Enquanto meus
alunos faziam os exercícios em sala, eu passeava entre as carteiras. Alguns
alunos fechavam-se por cima dos cadernos, para que eu não pudesse acompanhar
exatamente o que eles estavam escrevendo. Já outros exibiam orgulhosos os
resultados dos seus esforços. No fundo da sala, alheio a minha presença, um
menino girava com os dedos um miniglobo terrestre, no qual morava um apontador.
“Já terminou,
Guilherme?”
“Ahn? Ah, já.
Tá aqui.” e virou o caderno em minha direção.
Deixei minha
assinatura no fim da página enquanto ele continuava a girar o globinho com
dedos ágeis.
“Só cuida com
isso aí,” apontei para o globo, “pra não tirar a atenção dos outros, tá?”
Ele
limitou-se a concordar com a cabeça.
Com o olhar
perdido naquele planetinha girando, o menino se perdia em seus próprios pensamentos.
O globo rodava cada vez mais rápido, deixando a imagem cada vez mais borrada.
Por um breve instante, ali naquele espaço, não existiam mais fronteiras – até
que, num lapso, o globo foi ao chão.
“Ih,
professora, meu mundo caiu.”
A turma toda
caiu na risada, incluindo eu, que não consegui me conter. A inocência das
crianças é algo que sempre me divertiu.
Os anos se
passaram. Reencontrei Guilherme numa situação que não era das melhores: no
corredor de um hospital. Eu estava por lá apenas de passagem, tinha tido um
pico de pressão e já estava medicada. Ele aguardava informações sobre a esposa
grávida que tinha dado entrada na emergência, com hemorragia. A aflição tomava
conta daqueles dedos ágeis, que outrora giravam miniglobos com uma velocidade
surpreendente, mas agora estavam à boca para que as unhas lhe fossem roídas.
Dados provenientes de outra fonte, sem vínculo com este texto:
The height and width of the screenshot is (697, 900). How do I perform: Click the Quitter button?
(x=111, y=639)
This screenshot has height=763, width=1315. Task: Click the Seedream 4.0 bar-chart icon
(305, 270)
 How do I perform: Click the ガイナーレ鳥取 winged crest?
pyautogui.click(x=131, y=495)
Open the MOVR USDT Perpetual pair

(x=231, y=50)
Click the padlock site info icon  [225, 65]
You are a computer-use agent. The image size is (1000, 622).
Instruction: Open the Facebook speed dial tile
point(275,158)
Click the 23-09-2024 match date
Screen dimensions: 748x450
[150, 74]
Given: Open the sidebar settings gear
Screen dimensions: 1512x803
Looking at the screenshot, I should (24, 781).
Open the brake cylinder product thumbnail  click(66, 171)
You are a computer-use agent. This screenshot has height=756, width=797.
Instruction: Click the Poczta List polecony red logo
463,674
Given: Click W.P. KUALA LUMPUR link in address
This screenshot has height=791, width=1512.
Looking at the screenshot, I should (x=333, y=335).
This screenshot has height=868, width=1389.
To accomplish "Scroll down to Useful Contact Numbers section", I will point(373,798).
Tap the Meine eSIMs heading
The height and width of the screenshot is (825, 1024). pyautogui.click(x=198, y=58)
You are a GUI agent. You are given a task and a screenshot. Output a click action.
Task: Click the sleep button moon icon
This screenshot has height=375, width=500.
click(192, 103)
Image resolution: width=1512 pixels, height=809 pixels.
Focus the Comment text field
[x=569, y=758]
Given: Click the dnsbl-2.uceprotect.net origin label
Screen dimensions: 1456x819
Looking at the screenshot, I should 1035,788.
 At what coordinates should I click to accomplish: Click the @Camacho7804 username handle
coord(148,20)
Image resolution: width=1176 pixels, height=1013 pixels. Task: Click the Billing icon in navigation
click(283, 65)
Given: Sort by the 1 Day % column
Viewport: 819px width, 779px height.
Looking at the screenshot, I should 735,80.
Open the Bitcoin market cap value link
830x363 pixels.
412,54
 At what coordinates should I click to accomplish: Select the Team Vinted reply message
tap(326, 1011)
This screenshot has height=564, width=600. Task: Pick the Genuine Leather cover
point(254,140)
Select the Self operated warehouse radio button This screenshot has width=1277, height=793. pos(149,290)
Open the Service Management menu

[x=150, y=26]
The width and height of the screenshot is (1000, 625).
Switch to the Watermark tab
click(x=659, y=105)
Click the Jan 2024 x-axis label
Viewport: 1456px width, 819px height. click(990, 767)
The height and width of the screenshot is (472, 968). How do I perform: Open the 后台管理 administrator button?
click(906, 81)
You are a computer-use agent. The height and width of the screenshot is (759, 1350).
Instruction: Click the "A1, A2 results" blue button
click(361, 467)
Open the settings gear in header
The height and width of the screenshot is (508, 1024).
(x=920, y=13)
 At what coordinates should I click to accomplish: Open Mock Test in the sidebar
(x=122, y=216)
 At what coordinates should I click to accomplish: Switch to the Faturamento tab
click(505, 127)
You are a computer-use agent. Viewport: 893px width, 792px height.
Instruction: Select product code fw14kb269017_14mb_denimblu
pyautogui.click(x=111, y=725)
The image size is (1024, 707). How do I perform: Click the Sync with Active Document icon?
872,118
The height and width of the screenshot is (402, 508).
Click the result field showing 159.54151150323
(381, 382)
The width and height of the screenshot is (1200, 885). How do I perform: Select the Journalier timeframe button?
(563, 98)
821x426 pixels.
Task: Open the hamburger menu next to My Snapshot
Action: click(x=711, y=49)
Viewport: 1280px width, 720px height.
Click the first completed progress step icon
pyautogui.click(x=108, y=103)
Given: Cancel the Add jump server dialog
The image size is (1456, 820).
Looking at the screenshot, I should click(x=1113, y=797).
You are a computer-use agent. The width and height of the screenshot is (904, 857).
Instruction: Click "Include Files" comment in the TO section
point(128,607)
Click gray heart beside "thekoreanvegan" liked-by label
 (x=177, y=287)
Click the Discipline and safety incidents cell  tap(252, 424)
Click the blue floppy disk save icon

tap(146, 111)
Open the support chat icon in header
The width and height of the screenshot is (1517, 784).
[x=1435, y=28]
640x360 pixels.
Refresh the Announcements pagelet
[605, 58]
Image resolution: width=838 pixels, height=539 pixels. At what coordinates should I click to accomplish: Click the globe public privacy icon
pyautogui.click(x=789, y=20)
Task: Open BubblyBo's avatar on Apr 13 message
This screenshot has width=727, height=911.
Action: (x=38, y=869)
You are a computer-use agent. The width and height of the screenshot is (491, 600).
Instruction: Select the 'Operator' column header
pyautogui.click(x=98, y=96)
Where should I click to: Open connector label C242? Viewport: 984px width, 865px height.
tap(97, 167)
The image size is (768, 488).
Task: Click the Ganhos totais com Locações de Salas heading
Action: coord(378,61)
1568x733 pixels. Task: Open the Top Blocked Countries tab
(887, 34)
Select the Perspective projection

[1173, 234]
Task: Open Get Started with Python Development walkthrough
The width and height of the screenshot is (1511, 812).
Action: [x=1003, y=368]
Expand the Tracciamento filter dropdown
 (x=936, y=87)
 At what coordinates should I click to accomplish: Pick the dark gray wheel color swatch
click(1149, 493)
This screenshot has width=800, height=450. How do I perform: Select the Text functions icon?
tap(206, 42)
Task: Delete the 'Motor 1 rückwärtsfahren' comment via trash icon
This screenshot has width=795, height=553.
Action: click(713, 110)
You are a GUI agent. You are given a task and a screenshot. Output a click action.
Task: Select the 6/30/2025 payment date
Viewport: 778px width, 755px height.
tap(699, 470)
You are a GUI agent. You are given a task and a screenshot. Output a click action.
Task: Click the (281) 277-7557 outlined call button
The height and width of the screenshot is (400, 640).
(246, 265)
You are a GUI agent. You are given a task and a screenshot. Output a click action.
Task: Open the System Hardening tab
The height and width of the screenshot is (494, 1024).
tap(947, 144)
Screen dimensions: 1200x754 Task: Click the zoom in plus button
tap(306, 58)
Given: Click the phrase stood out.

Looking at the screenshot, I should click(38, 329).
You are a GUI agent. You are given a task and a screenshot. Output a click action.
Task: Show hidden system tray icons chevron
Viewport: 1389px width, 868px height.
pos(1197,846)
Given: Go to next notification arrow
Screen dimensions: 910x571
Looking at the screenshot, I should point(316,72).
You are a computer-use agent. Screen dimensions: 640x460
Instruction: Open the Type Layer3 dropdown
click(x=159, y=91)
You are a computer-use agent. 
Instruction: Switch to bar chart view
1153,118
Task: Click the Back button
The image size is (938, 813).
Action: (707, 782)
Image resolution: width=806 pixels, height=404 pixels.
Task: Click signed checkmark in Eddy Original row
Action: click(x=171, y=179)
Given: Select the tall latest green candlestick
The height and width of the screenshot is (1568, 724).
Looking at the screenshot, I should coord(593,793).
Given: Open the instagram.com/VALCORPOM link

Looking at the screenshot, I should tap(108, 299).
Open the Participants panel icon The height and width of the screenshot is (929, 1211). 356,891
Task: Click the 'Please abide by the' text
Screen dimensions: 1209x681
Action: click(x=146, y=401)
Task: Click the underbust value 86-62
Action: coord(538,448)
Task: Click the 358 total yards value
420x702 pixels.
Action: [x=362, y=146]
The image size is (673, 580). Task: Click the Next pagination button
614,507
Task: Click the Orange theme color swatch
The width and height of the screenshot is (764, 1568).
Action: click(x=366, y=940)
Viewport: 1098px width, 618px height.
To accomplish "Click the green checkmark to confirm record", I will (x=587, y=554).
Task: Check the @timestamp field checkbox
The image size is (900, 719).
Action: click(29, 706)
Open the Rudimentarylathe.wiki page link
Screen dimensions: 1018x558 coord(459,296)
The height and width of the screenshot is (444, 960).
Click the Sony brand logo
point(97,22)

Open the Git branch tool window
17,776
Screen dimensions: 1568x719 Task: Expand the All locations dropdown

Tentei confortar-lhe, dizer-lhe que tudo ficaria bem, de uma forma ou de outra.
Resolvi que ficaria com ele ali até que alguém pudesse trazer notícias sobre a
mulher.
Não levou
muito tempo até que um enfermeiro viesse até a sala de espera. Com uma máscara
de frieza cobrindo-lhe as expressões, ouvi o homem dizer que a mulher passava
bem, que não corria mais riscos, mas que infelizmente eles não tinham
conseguido salvar o bebê. Guilherme levou as mãos ao rosto e chorou
desesperado. Por um pequeno instante, desejei que o mundo que caía fosse apenas
um miniglobo num apontador de lápis.